The Chinese government has indicated it remains intent on cutting back pollution. Premier Li Keqiang said last week in his annual government work report that authorities will strengthen pollution prevention and control in the year ahead.

At the same time, Li gave a lower economic growth target than last year, and said the country must be “fully prepared for a tough struggle.”

The economic outlook doesn’t bode well. Nomura’s Lu noted that pent-up demand in April and May of last year likely means the comparable year-on-year data on economic activity in the months ahead will be “negatively affected.” Lu lowered his first-quarter gross domestic growth forecast to 6.2 percent growth from the year-ago period, and maintained a forecast of an even slower 5.7 percent growth rate for the second quarter.

China’s economy grew at 6.6 percent last year, according to official government data, which represented the slowest pace since 1990. Beijing says it is aiming for 6 to 6.5 percent growth this year.

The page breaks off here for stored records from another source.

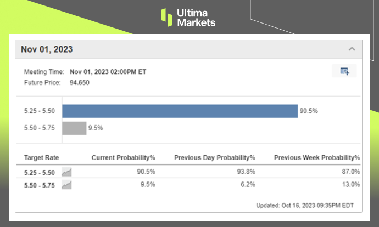Select the 5.25 - 5.50 target rate row
Image resolution: width=379 pixels, height=227 pixels.
tap(188, 172)
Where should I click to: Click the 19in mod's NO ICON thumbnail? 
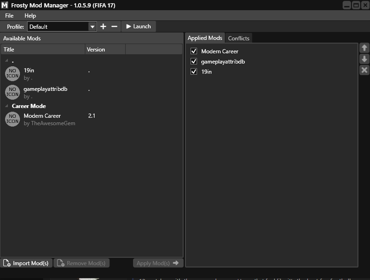coord(13,73)
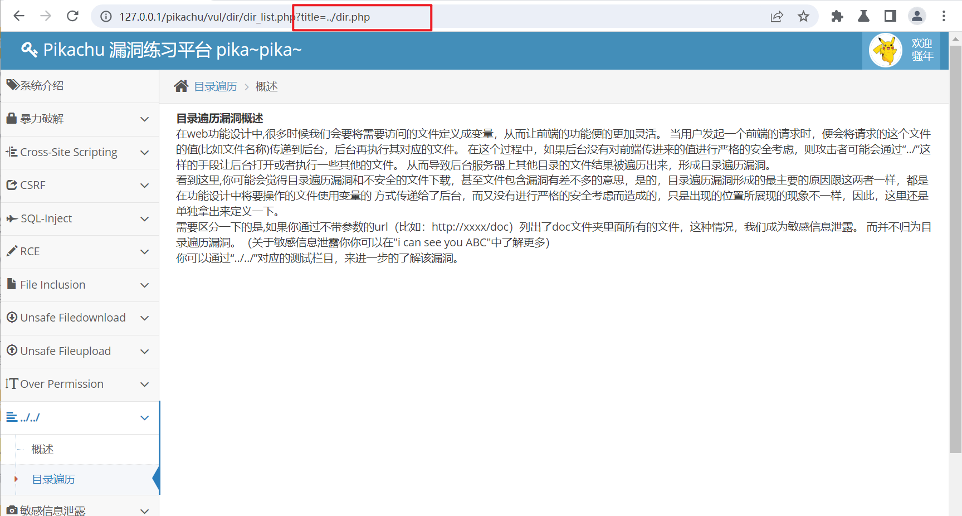Expand the 暴力破解 menu chevron
This screenshot has width=962, height=516.
tap(144, 119)
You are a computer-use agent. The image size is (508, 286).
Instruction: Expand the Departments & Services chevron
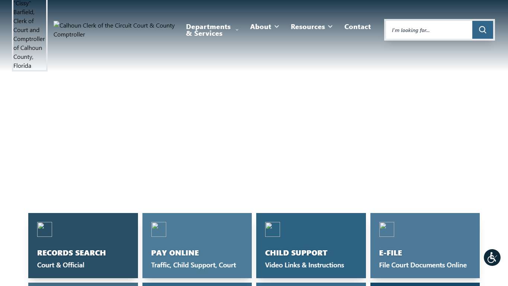[x=237, y=30]
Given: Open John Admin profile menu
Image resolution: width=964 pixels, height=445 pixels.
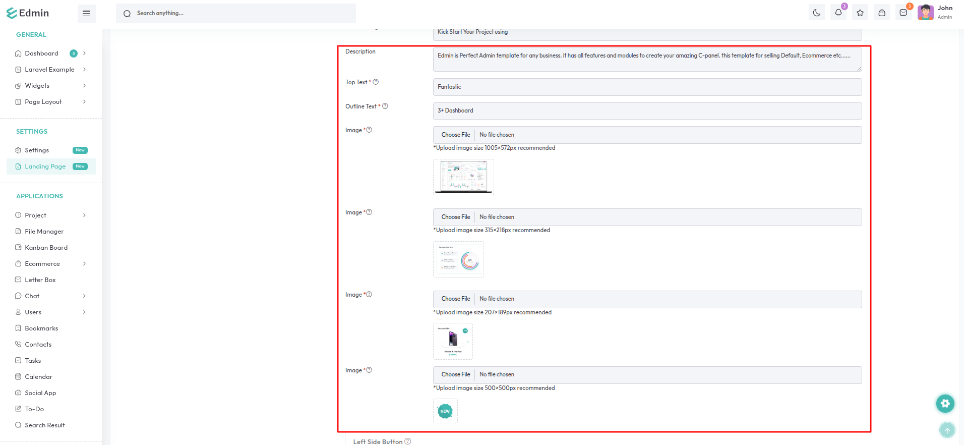Looking at the screenshot, I should click(935, 13).
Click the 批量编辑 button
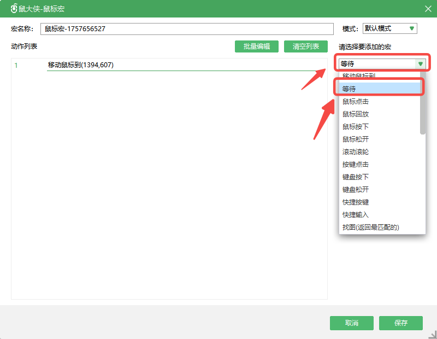 click(x=257, y=46)
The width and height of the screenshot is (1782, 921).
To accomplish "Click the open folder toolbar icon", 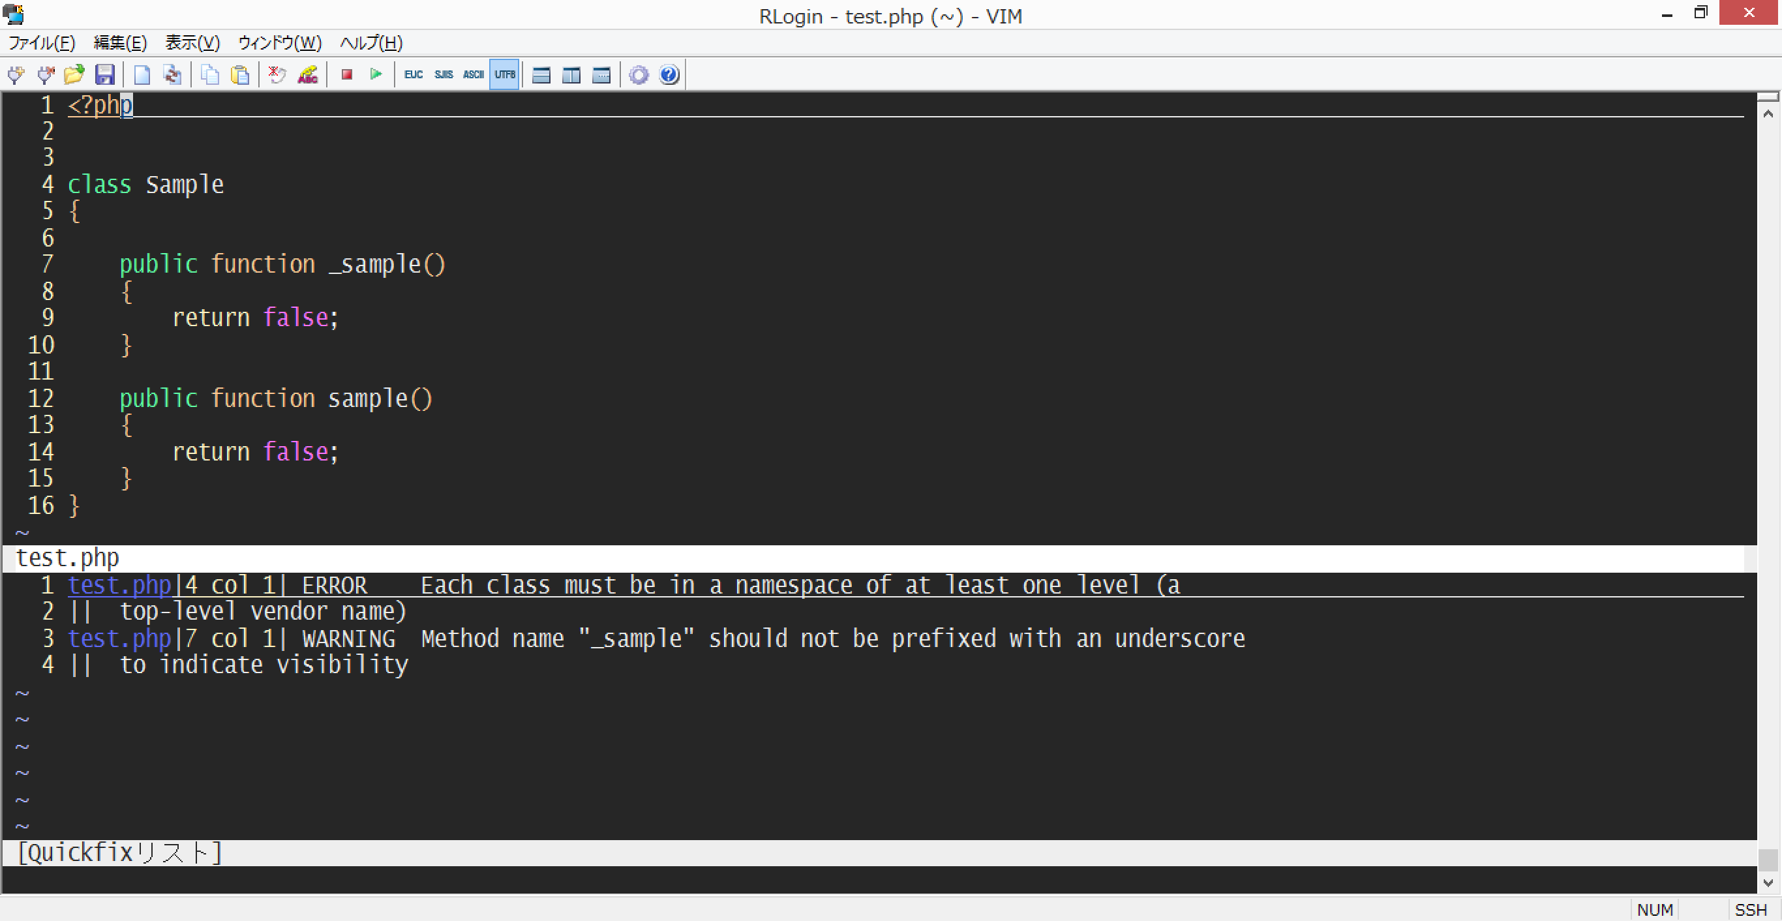I will (x=74, y=75).
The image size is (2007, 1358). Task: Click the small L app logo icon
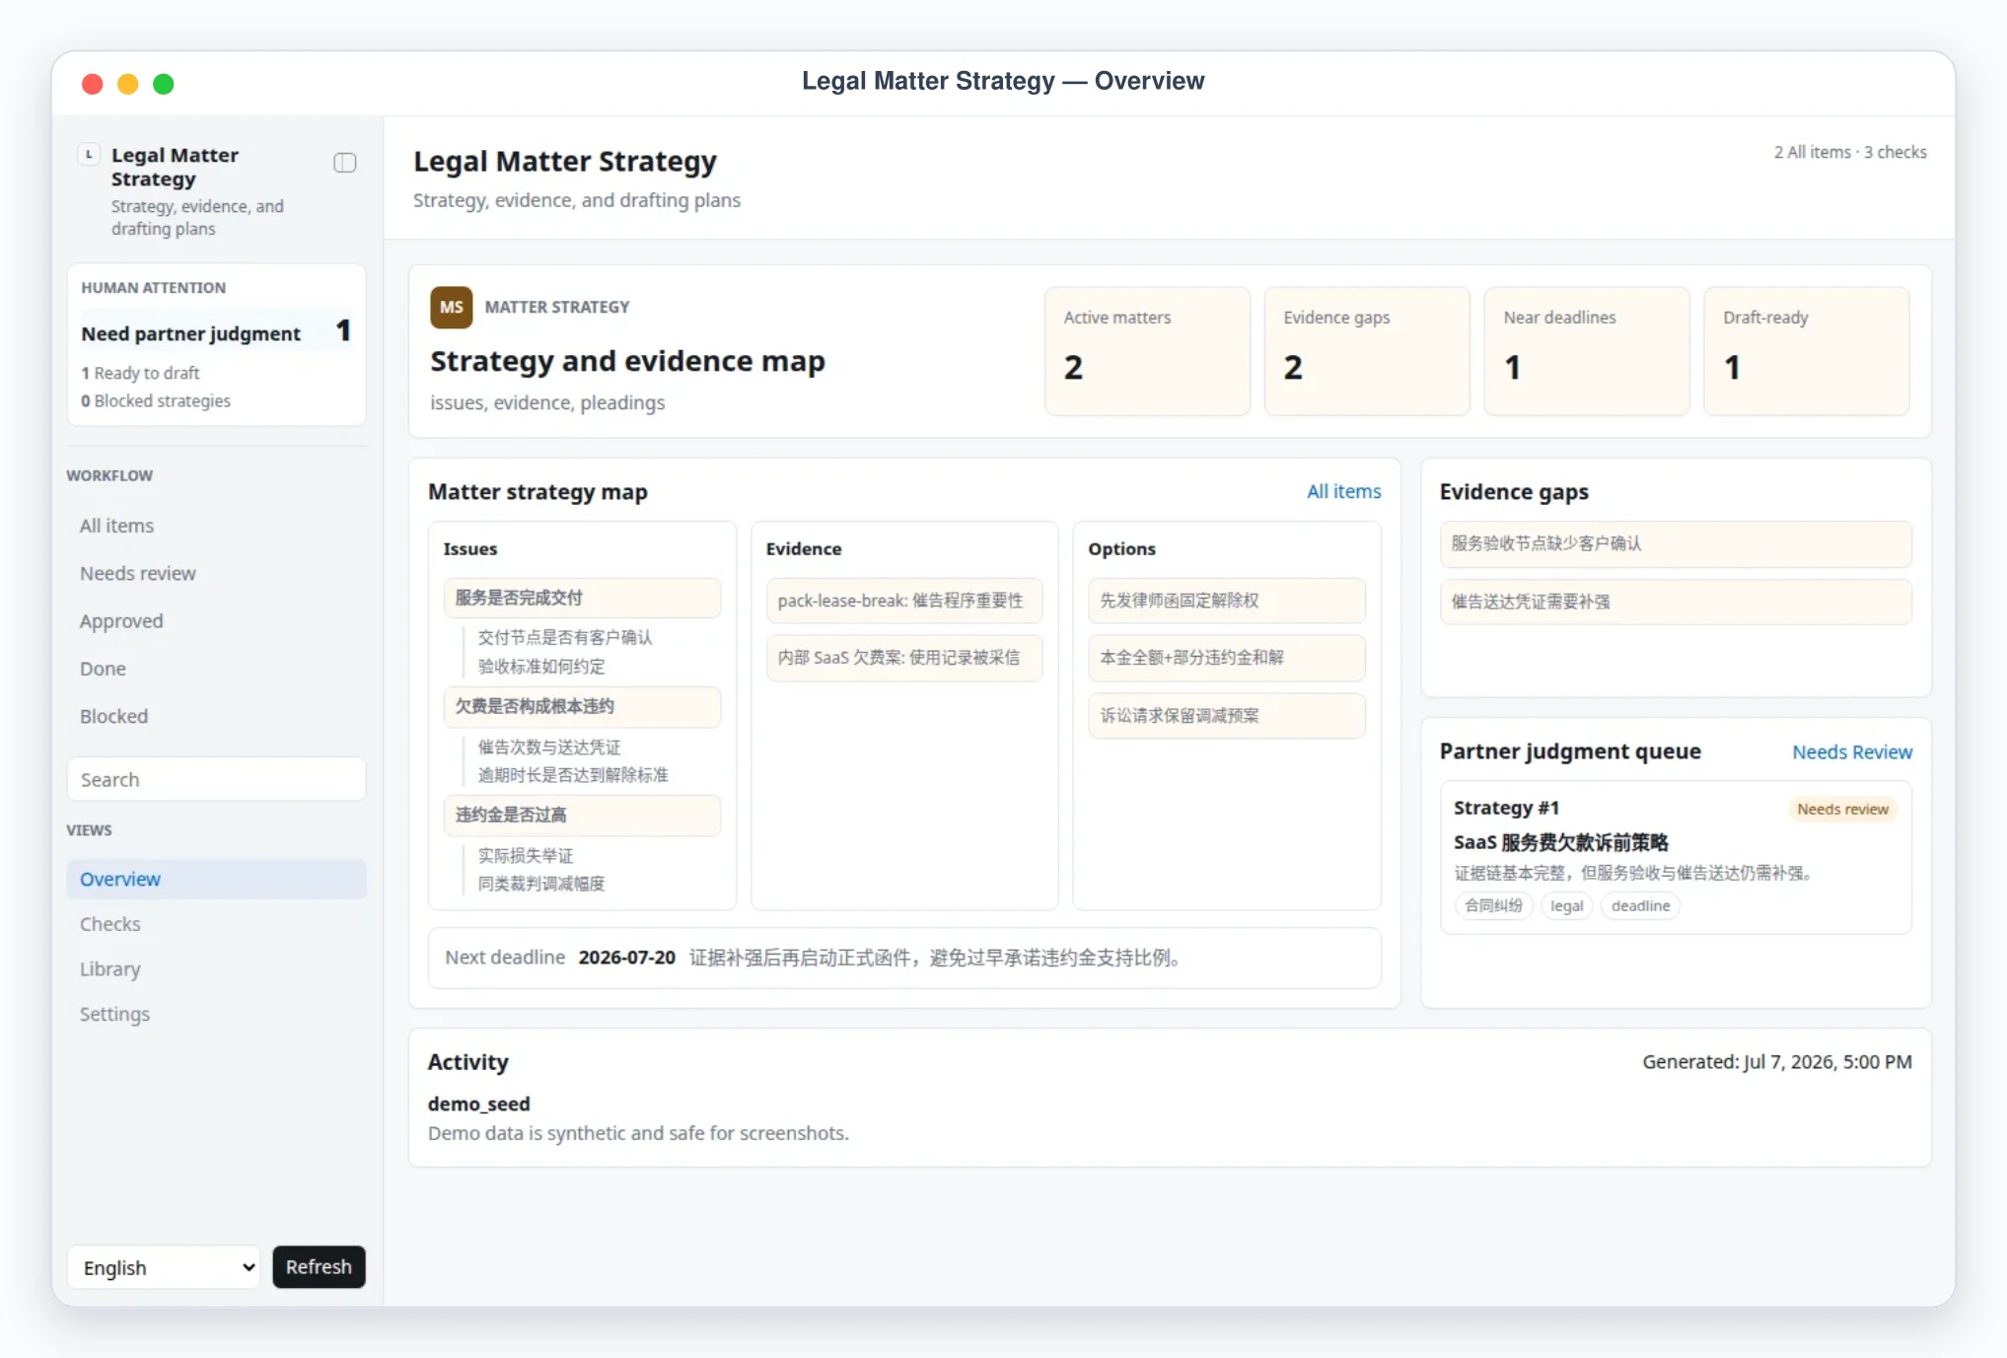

Analysts also pointed out that Thursday’s data release indicated the majority of fixed-asset investment came from property, while spending growth in areas more critical to the economy was less robust:

  • Manufacturing investment dropped to a 5.9 percent growth rate in January and February, down from 11.6 percent in the fourth quarter.
  • Infrastructure investment grew 2.5 percent, down from a 5.7 percent rate in the three months prior.

“(Thursday’s) data is the third wake-up call to the market in six days, after exports data last Friday and credit data on Sunday,” Larry Hu, head of China economics at Macquarie, said Thursday in a report. “All of them point to strong growth headwinds ahead, which lays the ground for a choppy market like 2012 (earnings downward revision and multiple upward revision, left charts) instead of a bull market like 2017 (both earnings and multiple being revised up).”

One of the few bright spots may be stabilization in retail sales, which Hu said he expects should grow at 8 percent this year, slightly below last year’s 9 percent growth.

The Shanghai composite fell 1.2 percent Thursday, and it’s down more than 3.5 percent over the last five trading days. Still, the index is up 19.9 percent for the year so far.